== Task details ==
Read the listing below and copy out every line that holds "computer".

== Record set ==
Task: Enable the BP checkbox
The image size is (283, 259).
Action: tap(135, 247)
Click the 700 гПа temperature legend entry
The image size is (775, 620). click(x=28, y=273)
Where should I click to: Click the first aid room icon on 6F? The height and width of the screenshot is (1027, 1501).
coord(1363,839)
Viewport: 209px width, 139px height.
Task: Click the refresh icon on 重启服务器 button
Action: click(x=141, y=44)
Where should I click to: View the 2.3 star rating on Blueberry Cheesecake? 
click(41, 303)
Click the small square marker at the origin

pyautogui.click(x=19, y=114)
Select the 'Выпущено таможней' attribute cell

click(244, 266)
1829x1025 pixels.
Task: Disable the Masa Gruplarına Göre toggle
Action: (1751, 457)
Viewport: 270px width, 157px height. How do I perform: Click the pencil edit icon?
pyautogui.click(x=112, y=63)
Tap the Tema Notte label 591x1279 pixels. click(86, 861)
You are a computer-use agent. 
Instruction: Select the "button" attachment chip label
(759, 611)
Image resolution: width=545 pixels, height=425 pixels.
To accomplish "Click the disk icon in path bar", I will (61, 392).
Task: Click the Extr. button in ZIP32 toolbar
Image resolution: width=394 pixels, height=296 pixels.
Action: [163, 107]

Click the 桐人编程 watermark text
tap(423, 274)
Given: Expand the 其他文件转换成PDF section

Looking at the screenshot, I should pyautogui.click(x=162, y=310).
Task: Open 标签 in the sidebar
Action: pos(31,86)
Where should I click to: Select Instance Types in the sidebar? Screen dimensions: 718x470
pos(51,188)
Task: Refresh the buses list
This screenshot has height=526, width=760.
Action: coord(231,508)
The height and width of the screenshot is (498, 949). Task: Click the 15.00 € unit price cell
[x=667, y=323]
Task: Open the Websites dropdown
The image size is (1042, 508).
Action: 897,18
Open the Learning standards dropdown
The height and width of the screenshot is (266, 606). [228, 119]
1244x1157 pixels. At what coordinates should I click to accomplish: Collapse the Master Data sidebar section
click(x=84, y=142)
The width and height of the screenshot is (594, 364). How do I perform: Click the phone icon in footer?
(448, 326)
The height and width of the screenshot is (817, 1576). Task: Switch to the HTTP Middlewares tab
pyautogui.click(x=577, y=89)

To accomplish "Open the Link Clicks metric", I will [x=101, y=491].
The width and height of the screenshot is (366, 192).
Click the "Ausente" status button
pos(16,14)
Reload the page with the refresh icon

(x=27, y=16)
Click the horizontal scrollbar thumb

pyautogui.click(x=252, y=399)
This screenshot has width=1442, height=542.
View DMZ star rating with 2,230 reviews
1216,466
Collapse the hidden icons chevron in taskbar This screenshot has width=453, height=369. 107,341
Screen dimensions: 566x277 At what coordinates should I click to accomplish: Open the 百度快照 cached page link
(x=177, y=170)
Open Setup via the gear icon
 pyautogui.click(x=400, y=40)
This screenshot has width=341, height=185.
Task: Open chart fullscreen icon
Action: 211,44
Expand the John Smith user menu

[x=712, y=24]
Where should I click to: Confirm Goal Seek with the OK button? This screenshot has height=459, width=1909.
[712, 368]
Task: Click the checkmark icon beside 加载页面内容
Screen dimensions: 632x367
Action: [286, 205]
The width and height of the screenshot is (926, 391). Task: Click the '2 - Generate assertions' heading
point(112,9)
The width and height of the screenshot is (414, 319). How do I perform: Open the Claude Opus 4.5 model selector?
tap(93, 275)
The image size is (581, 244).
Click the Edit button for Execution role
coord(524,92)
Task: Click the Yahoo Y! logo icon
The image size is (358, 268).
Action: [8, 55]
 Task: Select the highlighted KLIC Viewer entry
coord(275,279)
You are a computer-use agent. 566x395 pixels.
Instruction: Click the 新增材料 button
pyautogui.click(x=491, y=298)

== Solved exercise ==
You are a computer-use agent. 
You are a computer-use agent. 566x395 pixels.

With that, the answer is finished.